Once it’s installed, you’ll need to edit the /etc/mcollective/server.cfg and /etc/mcollective/client.cfg files, entering the MCollective user’s password that you specified in the activemq configuration in the plugin.stomp.password field and specify your Stomp hostname in the plugin.stomp.host field. The plugin.psk secret must match between the server and client, as it is used for messaging encryption.
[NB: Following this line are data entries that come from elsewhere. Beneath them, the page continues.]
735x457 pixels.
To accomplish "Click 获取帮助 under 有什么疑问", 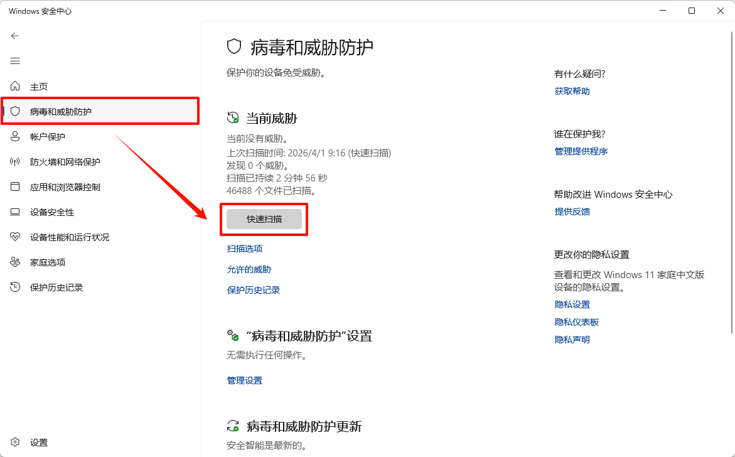I will coord(571,90).
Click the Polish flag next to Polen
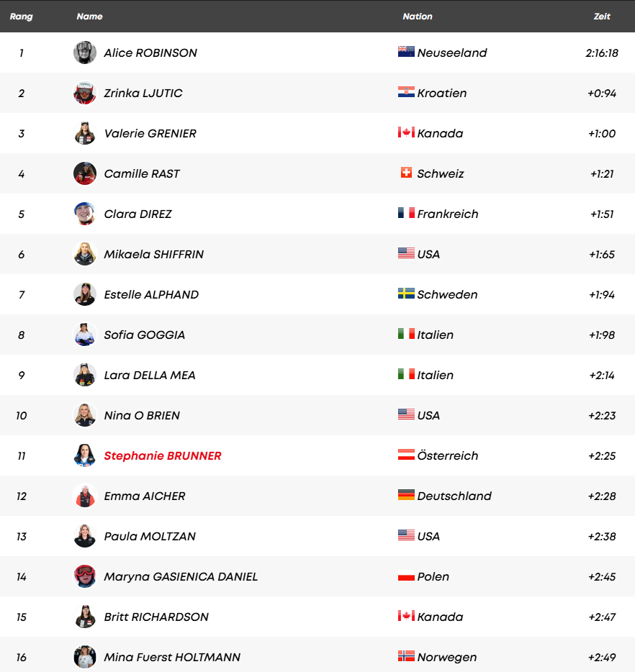 pyautogui.click(x=406, y=576)
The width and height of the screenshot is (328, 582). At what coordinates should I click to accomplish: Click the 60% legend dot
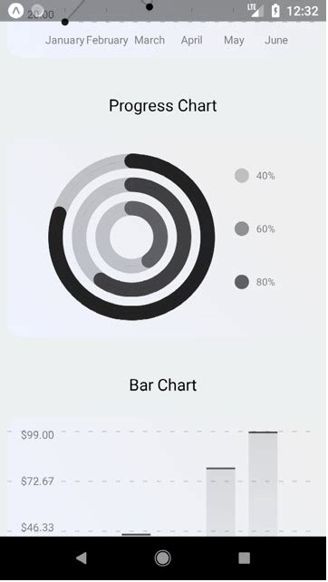point(242,228)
This config assumes that you have Puppet installed and looks for the class file at the default location and sets the fact source to Facter:

# /etc/mcollective/server.cfg
topicprefix = /topic/mcollective
libdir = /usr/share/mcollective/plugins
logfile = /var/log/mcollective.log
loglevel = info
daemonize = 1

# Plugins 
securityprovider = psk
plugin.psk = mysharedsecret 

connector = stomp
plugin.stomp.host = stomp.example.com
plugin.stomp.port = 61613
plugin.stomp.user = mcollective
plugin.stomp.password = secret 

# Facts
factsource = facter
# Puppet setup
classesfile = /var/lib/puppet/state/classes.txt

plugin.service.hasstatus = true
plugin.service.hasrestart = true

In order for the Facter fact source to work correctly, you will need to distribute the Facter plug-in for MCollective to the servers. The plug-in source can be fetched from GitHub at https://github.com/puppetlabs/mcollective-plugins/tree/master/facts/facter/ and installed to the server under $libdir/mcollective. Remember to restart MCollective after copying the files so that MCollective will recognize the new agent.

MCollective Client

You’ll need to install and configure the client in the same fashion. Here’s an example of the client configuration:

topicprefix = /topic/mcollective
libdir = /usr/share/mcollective/plugins
logfile = /dev/null
loglevel = info

# Plugins 
securityprovider = psk
plugin.psk = mysharedsecret 

connector = stomp
plugin.stomp.host = stomp.example.com
plugin.stomp.port = 61613
plugin.stomp.user = mcollective
plugin.stomp.password = secret

Warning

These configuration files contain secrets that can be used to publish commands onto the MCollective channel. The MCollective servers necessarily run as root and execute with full privileges. It is of utmost importance that access to the secrets and the Stomp server be carefully controlled.